> **Exercise description**:
Report every line of the items below that contains the string "titlebar", matching case exactly.

(Collected data)
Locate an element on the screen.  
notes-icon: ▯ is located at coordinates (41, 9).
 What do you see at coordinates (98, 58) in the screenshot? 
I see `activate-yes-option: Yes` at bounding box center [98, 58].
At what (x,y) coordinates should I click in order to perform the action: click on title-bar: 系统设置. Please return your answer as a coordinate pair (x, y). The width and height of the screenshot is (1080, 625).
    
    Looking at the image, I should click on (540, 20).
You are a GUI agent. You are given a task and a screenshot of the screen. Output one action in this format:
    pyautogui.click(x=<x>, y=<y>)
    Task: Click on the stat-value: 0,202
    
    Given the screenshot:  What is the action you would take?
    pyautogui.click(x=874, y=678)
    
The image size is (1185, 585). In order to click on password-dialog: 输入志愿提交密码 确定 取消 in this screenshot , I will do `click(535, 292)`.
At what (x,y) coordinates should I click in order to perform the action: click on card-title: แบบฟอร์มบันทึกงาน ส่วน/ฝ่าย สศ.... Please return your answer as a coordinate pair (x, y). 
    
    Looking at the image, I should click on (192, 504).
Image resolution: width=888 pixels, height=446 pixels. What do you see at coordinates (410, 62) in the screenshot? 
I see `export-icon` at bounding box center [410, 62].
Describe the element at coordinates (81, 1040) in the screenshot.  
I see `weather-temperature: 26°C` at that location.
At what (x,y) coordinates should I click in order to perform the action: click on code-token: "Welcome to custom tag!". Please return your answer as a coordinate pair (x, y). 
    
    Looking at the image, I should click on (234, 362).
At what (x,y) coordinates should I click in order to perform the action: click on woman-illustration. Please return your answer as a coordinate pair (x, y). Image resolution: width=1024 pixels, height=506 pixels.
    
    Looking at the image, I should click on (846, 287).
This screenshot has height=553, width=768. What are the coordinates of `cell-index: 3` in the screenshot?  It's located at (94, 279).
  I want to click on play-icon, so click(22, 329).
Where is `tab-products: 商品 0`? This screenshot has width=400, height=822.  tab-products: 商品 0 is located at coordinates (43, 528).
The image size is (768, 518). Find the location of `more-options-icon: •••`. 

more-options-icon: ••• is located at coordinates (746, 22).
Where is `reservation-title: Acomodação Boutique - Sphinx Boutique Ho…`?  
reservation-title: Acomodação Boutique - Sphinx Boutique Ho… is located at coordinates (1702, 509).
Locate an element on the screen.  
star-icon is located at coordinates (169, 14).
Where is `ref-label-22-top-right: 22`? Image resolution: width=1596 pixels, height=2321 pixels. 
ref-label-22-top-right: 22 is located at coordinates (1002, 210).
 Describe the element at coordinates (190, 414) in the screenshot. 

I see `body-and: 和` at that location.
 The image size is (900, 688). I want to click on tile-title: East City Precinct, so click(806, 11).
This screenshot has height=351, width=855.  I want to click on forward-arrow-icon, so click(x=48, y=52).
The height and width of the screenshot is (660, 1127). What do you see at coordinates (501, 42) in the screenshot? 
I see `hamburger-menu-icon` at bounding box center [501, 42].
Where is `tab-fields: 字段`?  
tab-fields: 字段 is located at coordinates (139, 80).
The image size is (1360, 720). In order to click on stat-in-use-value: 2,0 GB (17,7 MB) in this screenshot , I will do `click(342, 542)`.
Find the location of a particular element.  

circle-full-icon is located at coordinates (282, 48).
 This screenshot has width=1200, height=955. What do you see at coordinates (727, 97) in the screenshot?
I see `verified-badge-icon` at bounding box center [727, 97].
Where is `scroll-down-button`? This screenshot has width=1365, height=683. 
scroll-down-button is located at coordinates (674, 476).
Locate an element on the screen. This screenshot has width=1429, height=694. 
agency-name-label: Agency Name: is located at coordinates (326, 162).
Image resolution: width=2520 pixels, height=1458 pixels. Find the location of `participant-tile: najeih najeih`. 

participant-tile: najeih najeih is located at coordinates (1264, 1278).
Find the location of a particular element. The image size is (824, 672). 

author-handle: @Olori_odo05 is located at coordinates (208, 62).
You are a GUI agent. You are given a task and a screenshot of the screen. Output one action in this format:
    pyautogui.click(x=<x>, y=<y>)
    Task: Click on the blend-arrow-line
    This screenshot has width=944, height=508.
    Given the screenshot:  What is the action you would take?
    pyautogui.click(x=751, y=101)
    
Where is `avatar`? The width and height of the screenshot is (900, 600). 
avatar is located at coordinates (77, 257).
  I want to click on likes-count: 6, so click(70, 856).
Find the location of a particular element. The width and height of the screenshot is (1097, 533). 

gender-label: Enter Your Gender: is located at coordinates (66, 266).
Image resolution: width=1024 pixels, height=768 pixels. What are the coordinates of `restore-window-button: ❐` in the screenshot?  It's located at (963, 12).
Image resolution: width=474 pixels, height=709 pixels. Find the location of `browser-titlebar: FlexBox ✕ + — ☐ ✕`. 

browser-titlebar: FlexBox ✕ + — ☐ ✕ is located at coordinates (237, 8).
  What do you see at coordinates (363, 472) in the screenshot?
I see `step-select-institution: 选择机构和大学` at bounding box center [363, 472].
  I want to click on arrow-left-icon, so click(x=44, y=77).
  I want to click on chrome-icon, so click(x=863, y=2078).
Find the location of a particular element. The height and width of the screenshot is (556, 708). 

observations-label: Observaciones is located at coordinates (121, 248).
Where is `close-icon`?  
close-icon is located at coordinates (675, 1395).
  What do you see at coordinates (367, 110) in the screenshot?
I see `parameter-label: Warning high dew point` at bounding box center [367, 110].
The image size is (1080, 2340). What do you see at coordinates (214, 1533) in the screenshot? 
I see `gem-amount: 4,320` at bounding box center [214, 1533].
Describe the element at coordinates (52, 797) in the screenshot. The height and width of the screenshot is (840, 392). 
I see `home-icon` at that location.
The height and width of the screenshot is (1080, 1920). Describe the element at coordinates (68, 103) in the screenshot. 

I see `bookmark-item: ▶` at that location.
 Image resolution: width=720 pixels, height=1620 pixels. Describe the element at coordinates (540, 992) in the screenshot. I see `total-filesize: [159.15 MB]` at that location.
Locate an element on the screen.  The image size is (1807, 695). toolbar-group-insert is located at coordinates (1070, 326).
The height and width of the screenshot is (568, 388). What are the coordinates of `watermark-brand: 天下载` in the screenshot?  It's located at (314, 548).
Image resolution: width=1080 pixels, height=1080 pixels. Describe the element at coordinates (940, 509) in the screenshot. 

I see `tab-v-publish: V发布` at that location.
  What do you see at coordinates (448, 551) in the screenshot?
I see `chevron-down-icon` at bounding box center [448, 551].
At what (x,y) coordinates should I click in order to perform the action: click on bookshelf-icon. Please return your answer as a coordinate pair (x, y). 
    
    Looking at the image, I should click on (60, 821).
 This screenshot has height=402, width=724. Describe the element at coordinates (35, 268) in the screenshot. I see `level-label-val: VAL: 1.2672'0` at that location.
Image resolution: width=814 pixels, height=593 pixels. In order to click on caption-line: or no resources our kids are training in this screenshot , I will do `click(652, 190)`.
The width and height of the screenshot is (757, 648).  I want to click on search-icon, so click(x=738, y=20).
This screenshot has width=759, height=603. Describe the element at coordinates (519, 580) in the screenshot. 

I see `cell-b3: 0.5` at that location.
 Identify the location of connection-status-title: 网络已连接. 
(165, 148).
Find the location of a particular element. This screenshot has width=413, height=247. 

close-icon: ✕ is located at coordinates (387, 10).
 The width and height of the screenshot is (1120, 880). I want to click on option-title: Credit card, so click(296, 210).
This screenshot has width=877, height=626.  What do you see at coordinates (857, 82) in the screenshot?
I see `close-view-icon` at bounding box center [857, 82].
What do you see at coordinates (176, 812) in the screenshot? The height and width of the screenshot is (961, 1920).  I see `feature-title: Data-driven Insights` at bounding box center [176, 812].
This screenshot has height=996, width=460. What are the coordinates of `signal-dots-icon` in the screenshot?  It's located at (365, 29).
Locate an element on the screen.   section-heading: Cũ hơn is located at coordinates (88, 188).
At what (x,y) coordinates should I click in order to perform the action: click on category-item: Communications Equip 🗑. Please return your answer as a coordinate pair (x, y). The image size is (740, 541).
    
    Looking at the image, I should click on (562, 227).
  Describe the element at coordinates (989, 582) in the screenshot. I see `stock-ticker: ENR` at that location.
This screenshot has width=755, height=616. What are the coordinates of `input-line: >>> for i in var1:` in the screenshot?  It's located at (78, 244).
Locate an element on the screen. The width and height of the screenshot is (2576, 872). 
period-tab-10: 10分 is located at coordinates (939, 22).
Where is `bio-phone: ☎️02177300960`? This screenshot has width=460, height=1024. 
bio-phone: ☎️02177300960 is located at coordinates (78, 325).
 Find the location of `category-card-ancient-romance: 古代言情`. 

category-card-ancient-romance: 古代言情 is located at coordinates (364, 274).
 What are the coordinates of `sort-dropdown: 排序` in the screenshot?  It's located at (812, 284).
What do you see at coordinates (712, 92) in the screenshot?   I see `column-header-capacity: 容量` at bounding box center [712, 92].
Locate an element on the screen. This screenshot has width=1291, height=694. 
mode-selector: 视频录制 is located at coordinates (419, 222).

> **Response for this exercise**:
Image resolution: width=474 pixels, height=709 pixels. Find the location of `browser-titlebar: FlexBox ✕ + — ☐ ✕`. 
browser-titlebar: FlexBox ✕ + — ☐ ✕ is located at coordinates (237, 8).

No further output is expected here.